In her previous time at the Wex, Tracie led the way with programs including On Pause, Vets at the Wex and Art on the Brain. Then, in the fall of 2019, she was lured away from the Wex’s Education team by Wexner Medical Center and a newly created position: Director of Humanism in Medicine in the Department of Medicine Administration. As of November, Tracie has transitioned into a hybrid position, splitting her time between the hospital and the Wex, where she holds the new title of Director of Art & Resilience.
“My work at the Wex, even before I went to the medical center, sort of bled into some of the things I did at the medical center, so it’s been a continuity between the two places all along,” Tracie explains. “Part of what I do at the medical center is create programming for faculty, staff and students to stay resilient themselves. Especially now with these frontline teams, how do they stay OK after everything they’re dealing with? The Humanism and Medicine program uses the arts as a way to relieve stress and tap into their creative selves. So really, this idea of resilience is the anchor. But my roles at the different institutions allow me to look at various audiences. That’s the big shift; that and how you can engage the arts to support resilience skills.”

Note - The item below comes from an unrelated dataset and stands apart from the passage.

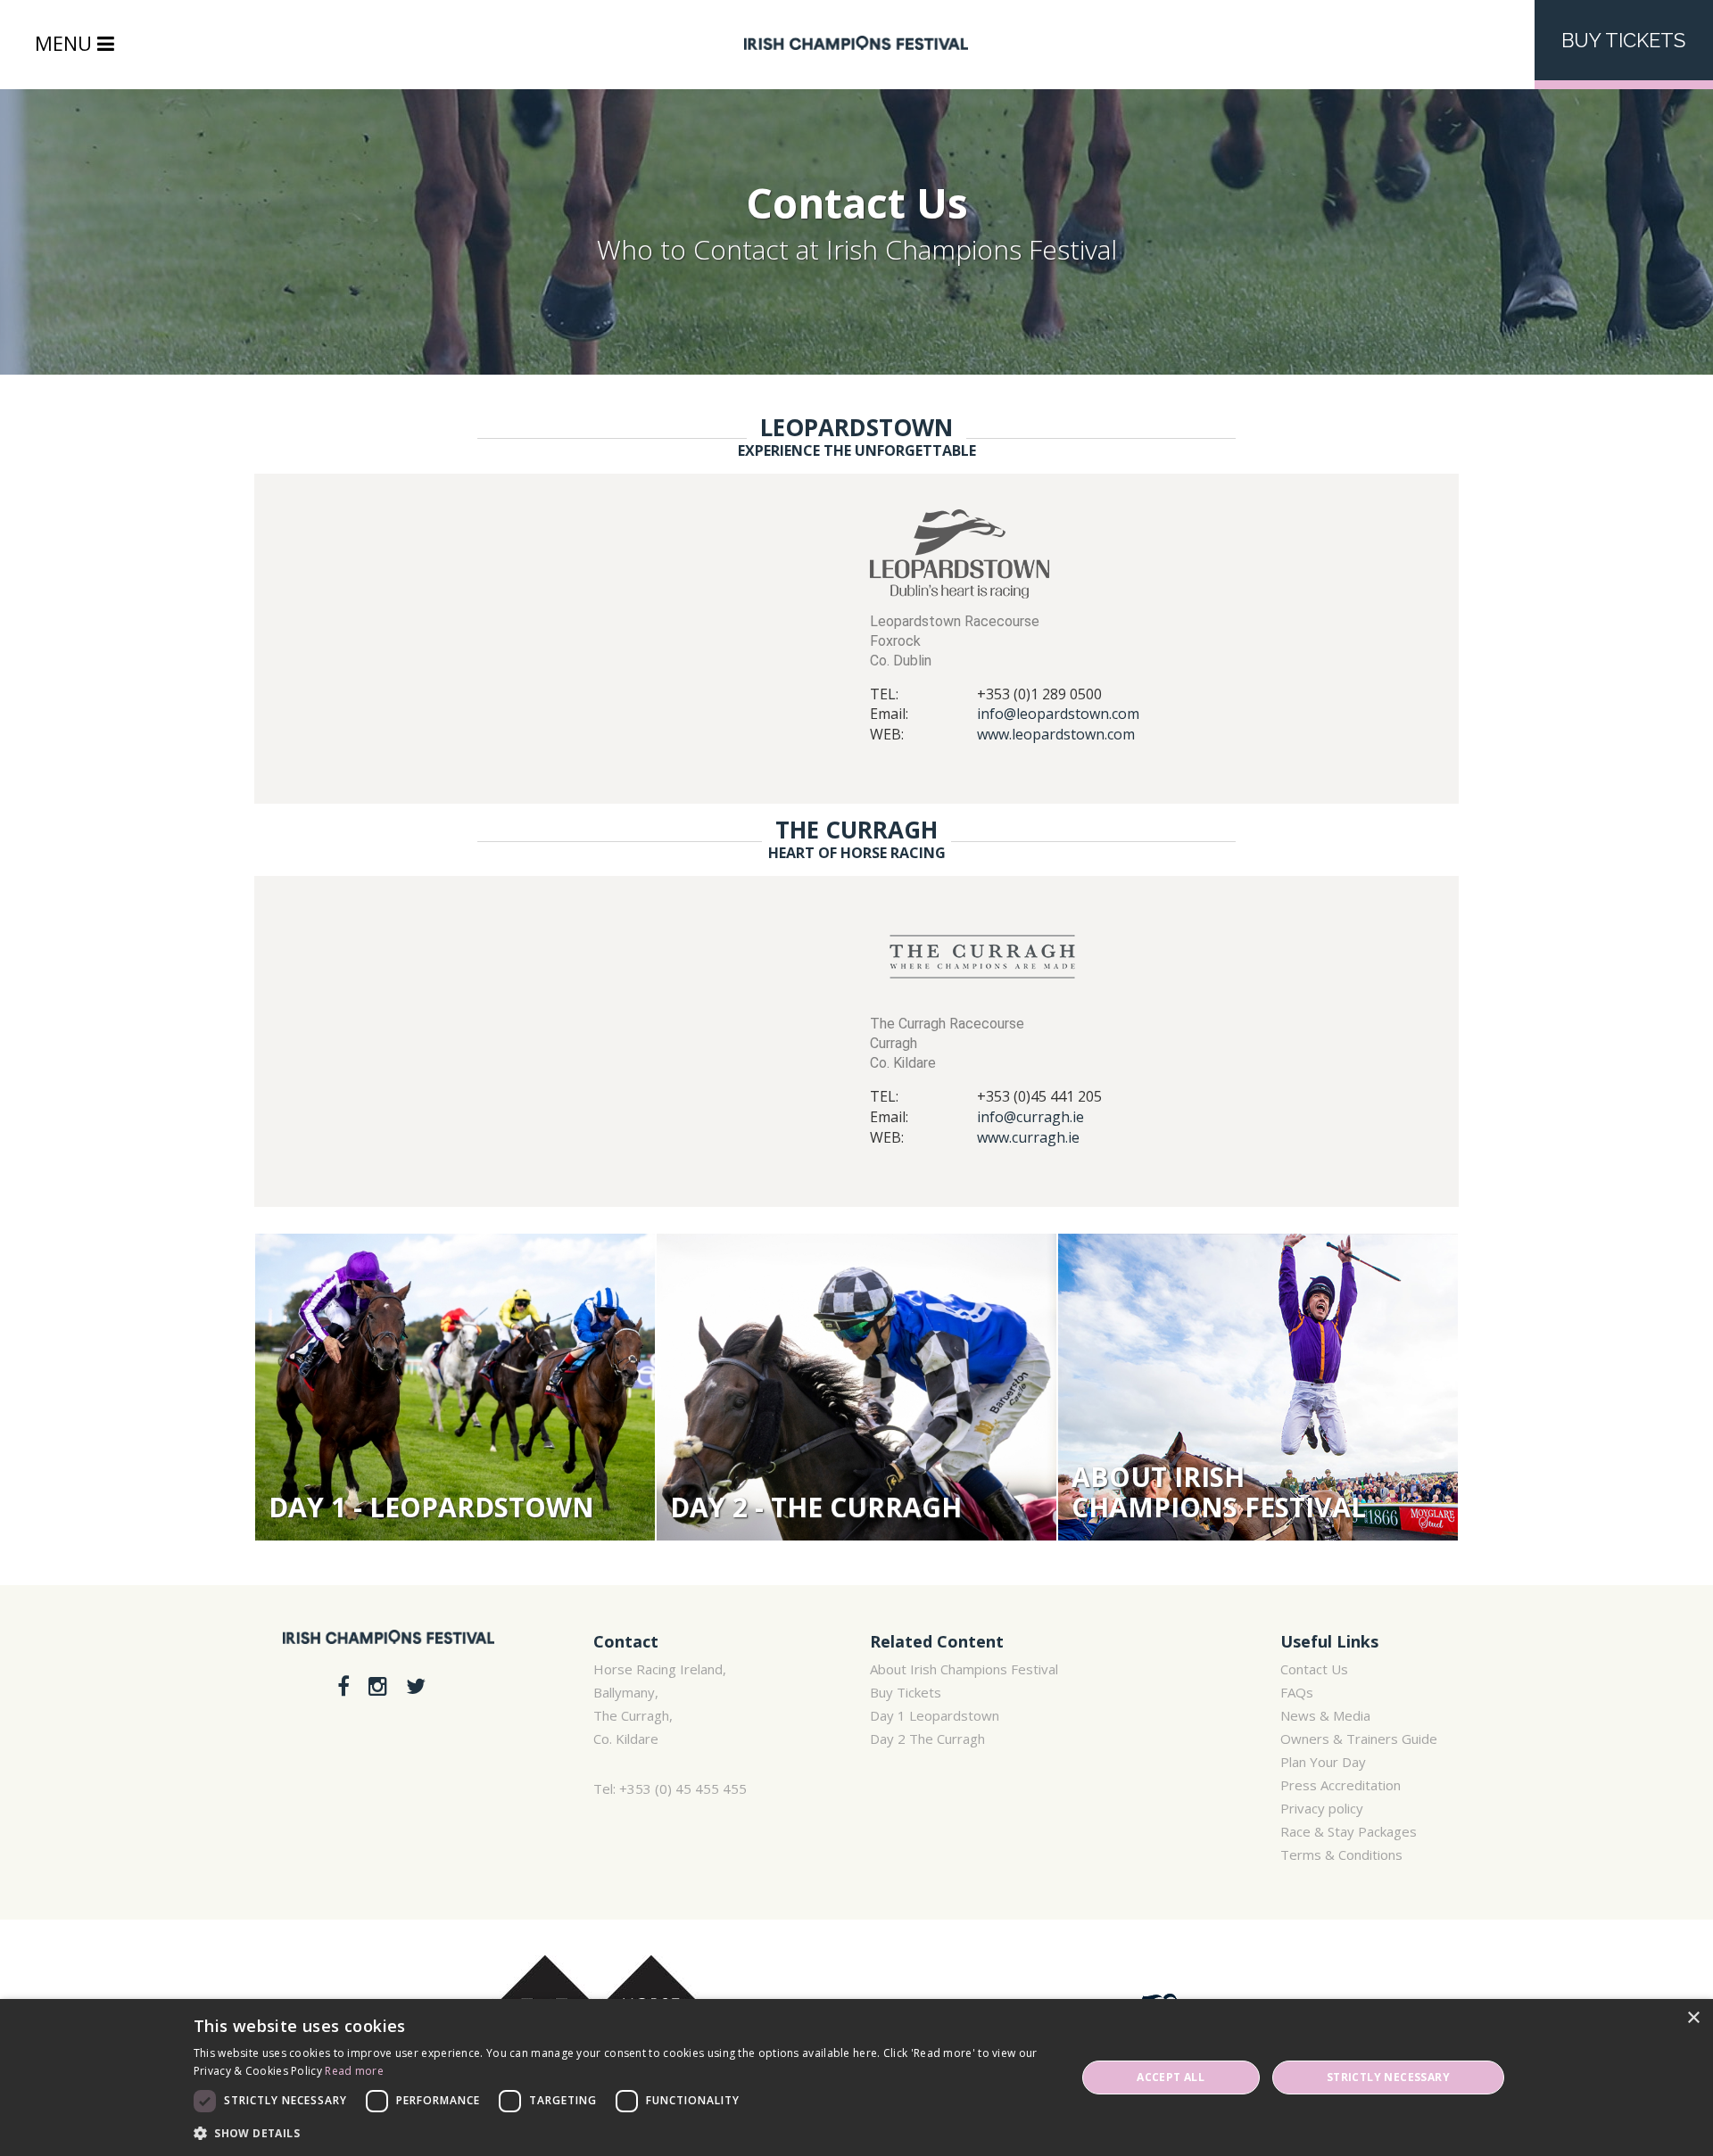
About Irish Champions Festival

“I really look at resilience as a systemic thing, so you can’t really expect an individual to be surrounded by chaos and meditate and be OK. It’s not that simple,” Tracie says. “So I’m also interested in looking at resilience as a systemic thing. If you’re a doctor working on resilience, does that make you a better health care provider? I really try to think as best as I can about that, how the individual is impacted by their surroundings. What I do it does spread pretty cohesively in two spaces. They’re different pieces of the same big puzzle. I’m trying to find a way to put the pieces together, or find the pieces that are missing.”

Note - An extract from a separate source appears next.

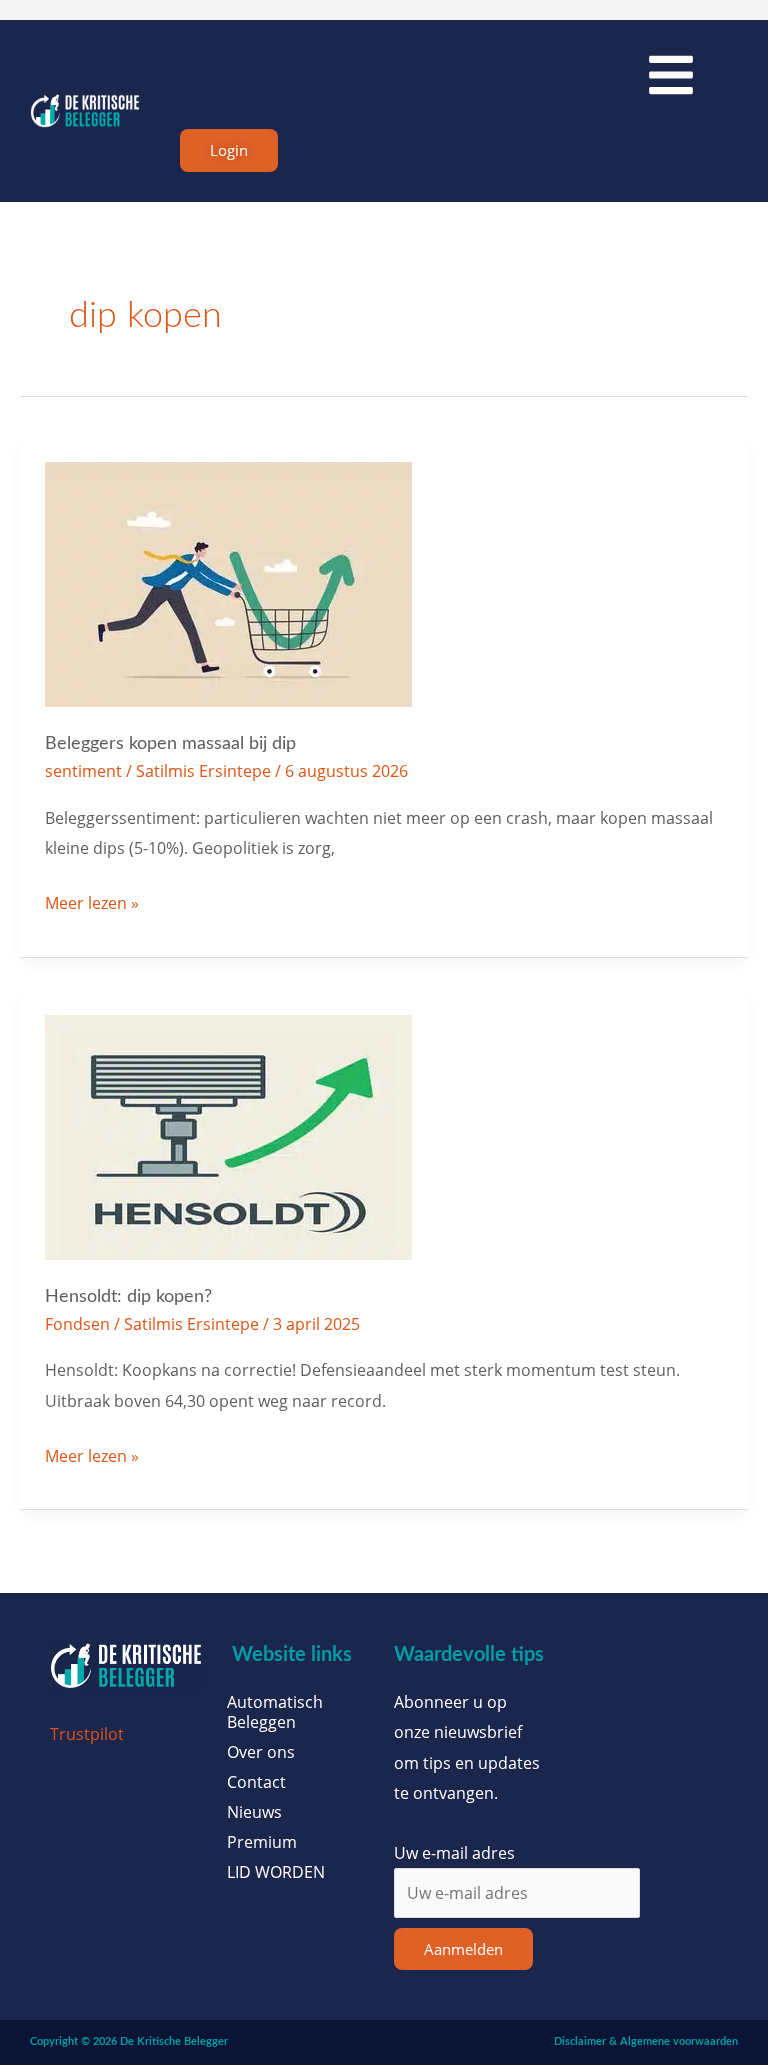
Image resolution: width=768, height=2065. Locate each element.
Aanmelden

In addition to continuing Vets at the Wex, Tracie is part of a program that will connect military veterans with medical students who’ll be trained to interview the vets, “so the med students will be learning about present and compassionate listening,” she explains. “What will end up happening is that the vets’ narratives will always show up in their electronic medical records. [Medical professionals will] get to know each of them as a whole person, not a list of symptoms.”
Tracie notes that like her work at the medical center, “the Wex’s programming really does look at the system. It’s social justice-minded, it looks at equity and how we can do better collectively to help us on an individual and societal/collective level.”

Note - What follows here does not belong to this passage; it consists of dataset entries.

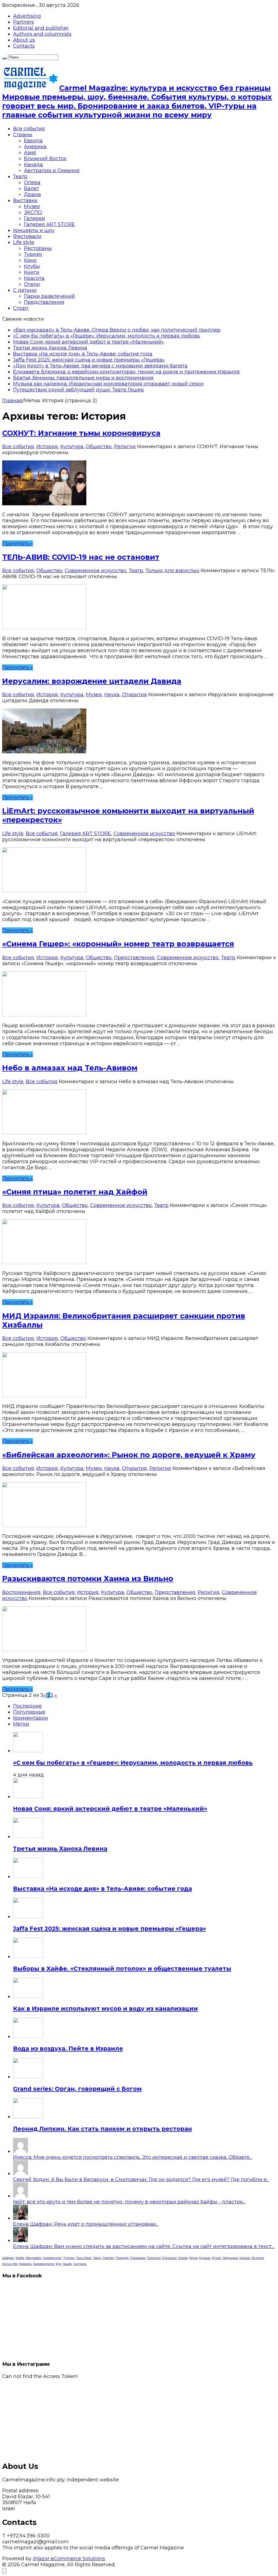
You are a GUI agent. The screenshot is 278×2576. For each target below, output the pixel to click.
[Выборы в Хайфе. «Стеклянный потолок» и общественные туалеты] (28, 1956)
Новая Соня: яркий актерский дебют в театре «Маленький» (88, 342)
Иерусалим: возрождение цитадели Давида (91, 681)
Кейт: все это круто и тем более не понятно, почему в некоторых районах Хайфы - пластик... (129, 2202)
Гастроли (80, 2264)
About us (24, 40)
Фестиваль (34, 2258)
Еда (58, 2264)
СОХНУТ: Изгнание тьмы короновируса (81, 433)
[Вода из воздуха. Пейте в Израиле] (28, 2036)
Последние (27, 1706)
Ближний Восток (45, 159)
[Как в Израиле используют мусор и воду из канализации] (28, 1996)
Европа (33, 141)
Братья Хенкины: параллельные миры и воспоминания (83, 378)
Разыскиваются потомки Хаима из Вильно (87, 1578)
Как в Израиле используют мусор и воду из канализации (105, 2008)
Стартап (108, 2258)
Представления (44, 302)
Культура (71, 447)
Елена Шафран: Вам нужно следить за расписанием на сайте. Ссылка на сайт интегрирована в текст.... (144, 2246)
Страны (22, 135)
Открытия (134, 695)
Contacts (24, 46)
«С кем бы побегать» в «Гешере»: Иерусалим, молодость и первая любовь (106, 336)
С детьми (25, 290)
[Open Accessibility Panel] (4, 2571)
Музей (216, 2258)
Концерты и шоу (34, 230)
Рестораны (38, 248)
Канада (33, 165)
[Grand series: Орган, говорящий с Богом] (28, 2077)
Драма (32, 194)
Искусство (10, 2264)
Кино (30, 260)
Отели (32, 284)
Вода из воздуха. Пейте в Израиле (68, 2048)
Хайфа (19, 2258)
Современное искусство (95, 571)
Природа (122, 2258)
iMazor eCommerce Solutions (69, 2559)
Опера (32, 182)
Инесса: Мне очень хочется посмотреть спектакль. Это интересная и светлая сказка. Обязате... (132, 2157)
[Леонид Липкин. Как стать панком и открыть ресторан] (28, 2117)
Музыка (204, 2258)
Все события (29, 129)
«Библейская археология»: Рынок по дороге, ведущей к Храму (128, 1454)
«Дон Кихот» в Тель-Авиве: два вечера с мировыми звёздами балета (100, 366)
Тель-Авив (83, 2258)
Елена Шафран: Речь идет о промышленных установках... (85, 2224)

As an added benefit, “it just keeps me tapped into what’s happening,” she adds. “Having a foot in both worlds helps me inform both worlds, because it’s easy to slide into a bubble in the art world, and in healthcare. Interesting things could come out of the dual positions. [The health care documentary] A Place to Breathe, for example—it’s been sent out to all the med students and one of my student humanism groups. It’s being sent out to folks in integrative medicine. It’s helping to get Wex programming out to folks who might not realize what’s happening.”